━━━ DATA SECTION

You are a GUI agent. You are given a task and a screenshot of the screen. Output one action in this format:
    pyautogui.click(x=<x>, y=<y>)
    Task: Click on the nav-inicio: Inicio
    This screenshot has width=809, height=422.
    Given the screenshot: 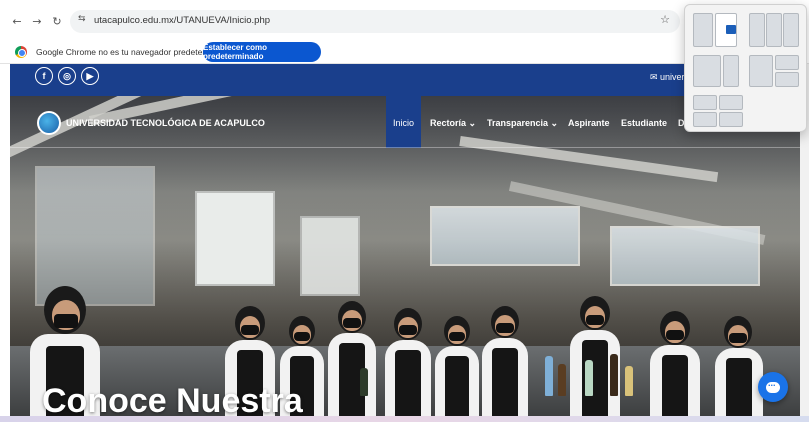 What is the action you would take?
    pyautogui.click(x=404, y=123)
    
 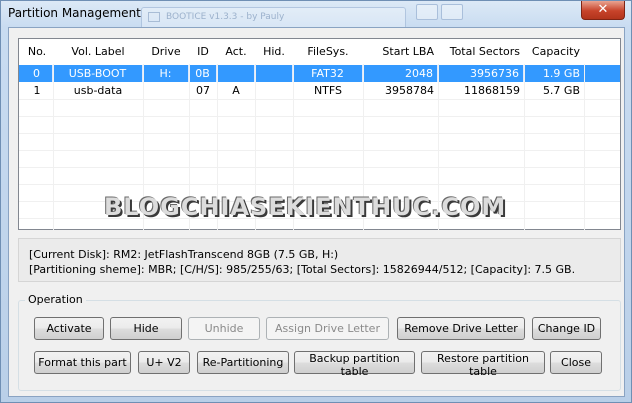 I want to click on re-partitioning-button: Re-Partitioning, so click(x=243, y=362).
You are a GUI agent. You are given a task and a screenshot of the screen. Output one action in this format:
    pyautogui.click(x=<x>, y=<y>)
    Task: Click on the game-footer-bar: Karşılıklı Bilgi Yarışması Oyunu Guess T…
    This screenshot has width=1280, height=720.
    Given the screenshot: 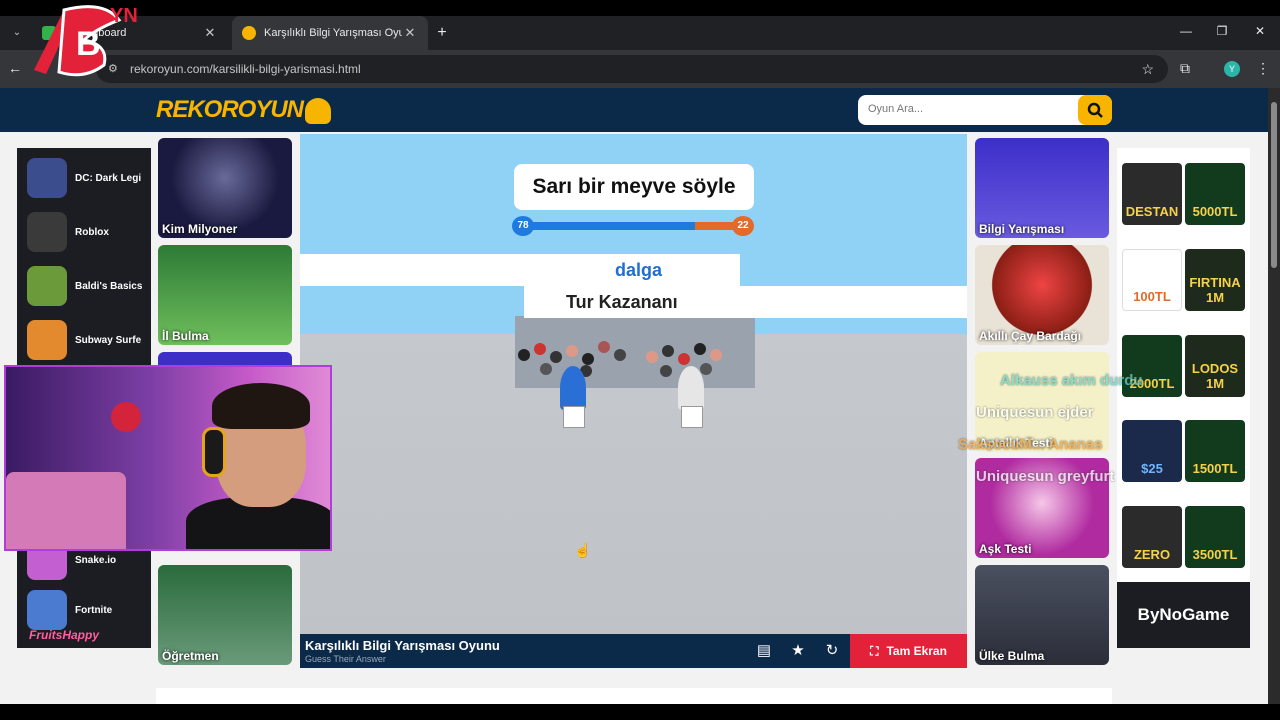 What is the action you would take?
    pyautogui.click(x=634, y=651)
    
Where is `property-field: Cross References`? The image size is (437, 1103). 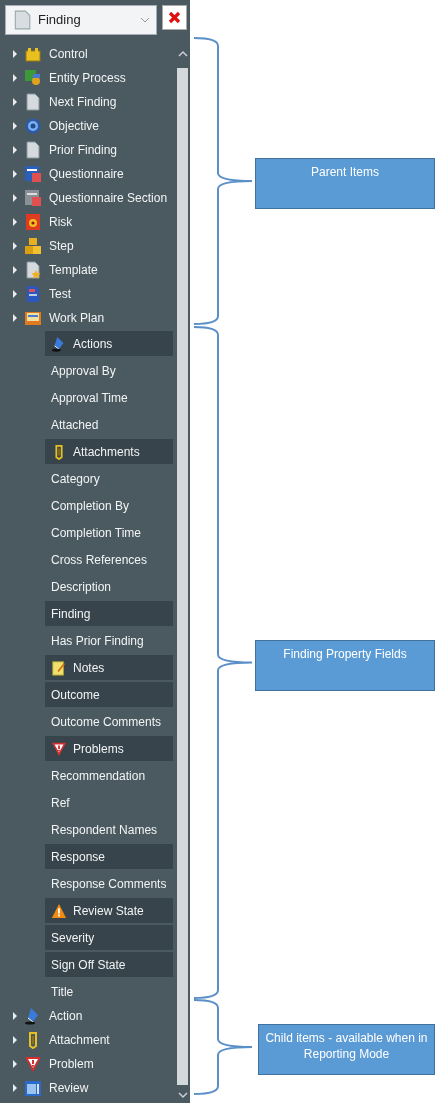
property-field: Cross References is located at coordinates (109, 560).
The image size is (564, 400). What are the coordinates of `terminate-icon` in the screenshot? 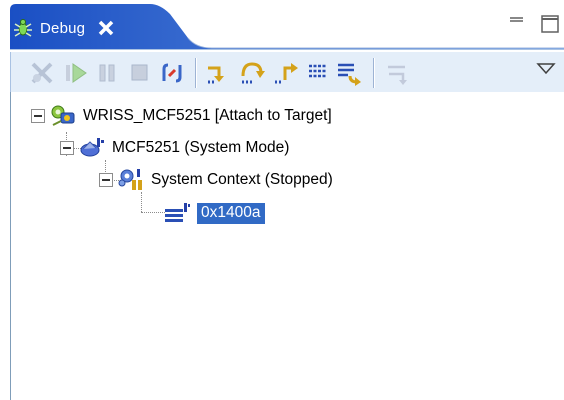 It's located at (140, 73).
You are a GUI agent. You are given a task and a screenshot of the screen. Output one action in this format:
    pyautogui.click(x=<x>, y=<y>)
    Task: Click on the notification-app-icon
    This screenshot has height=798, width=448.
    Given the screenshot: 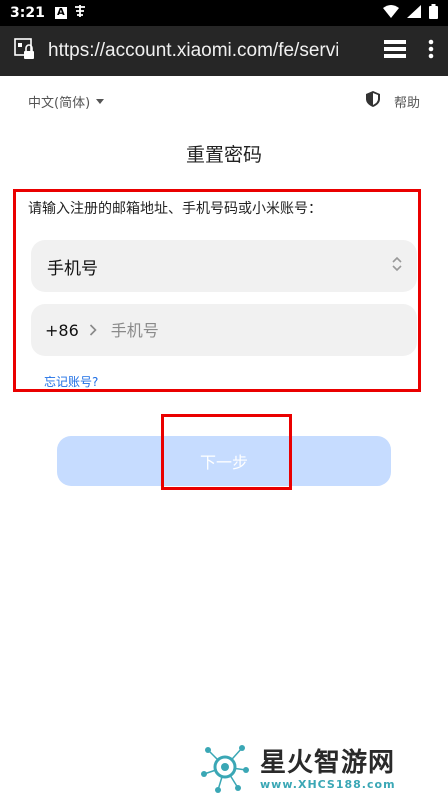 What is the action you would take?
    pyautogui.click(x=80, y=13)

━━━━━━
━━━ DATA SECTION

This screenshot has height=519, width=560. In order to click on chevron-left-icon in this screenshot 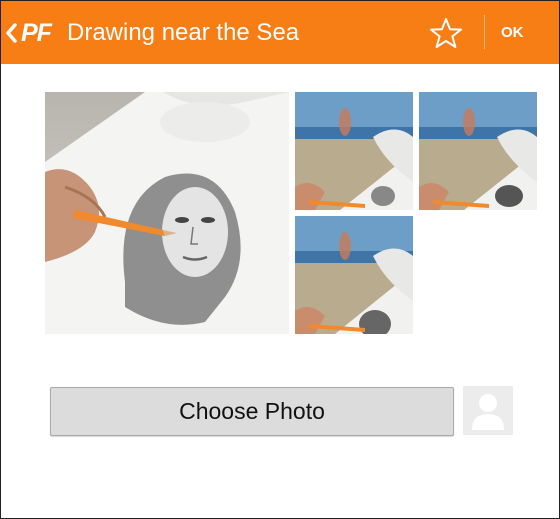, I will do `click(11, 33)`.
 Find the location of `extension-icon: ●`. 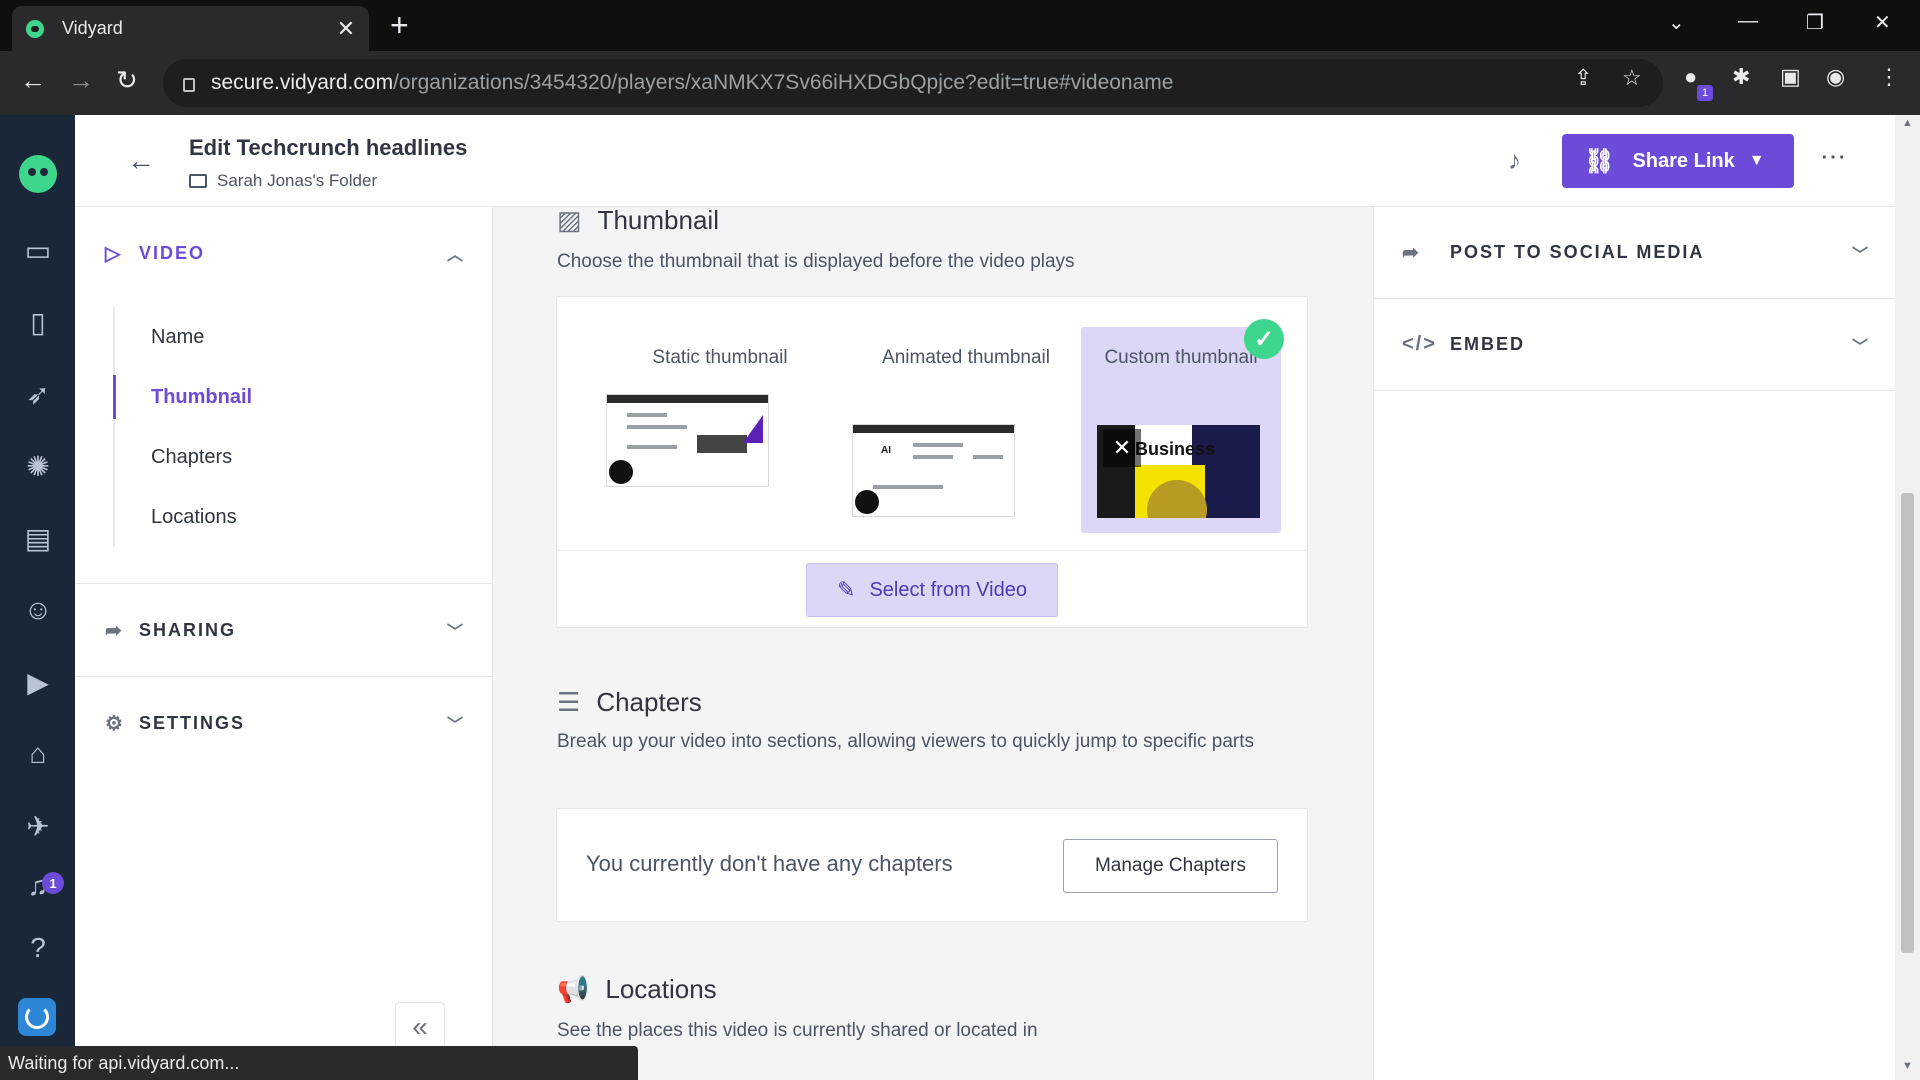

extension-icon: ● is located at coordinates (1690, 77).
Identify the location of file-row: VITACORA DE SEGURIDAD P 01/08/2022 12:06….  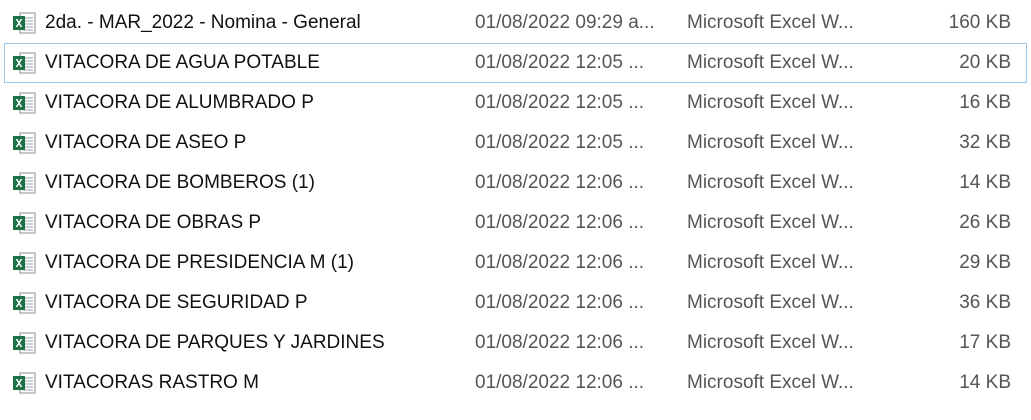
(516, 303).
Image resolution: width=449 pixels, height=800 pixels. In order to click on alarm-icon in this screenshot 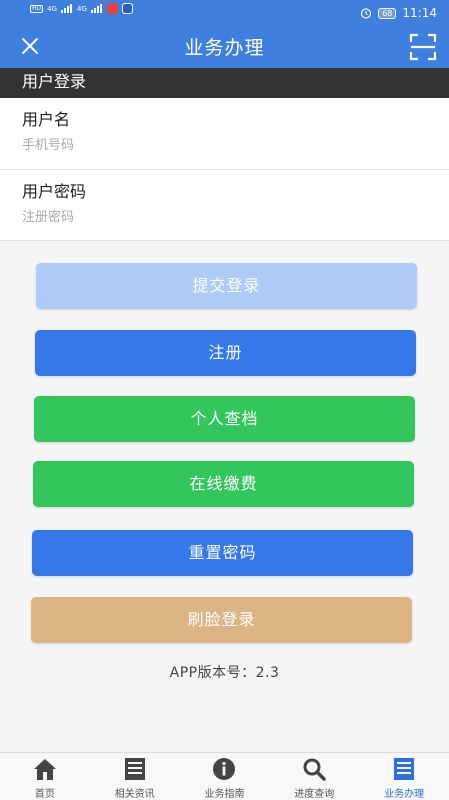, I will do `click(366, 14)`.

━━━━━━
━━━ DATA SECTION

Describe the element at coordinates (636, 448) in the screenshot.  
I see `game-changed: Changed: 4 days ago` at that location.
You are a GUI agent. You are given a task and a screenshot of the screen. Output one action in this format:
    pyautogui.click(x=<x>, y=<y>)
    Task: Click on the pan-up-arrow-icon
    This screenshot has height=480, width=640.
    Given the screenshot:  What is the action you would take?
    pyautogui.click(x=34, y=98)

━━━━━━

◆ TASK STATEMENT
Count the lines above that contain the string "game", treating uppercase and lowercase as distinct, and give only the number.

◆ RESPONSE TO THIS TASK
2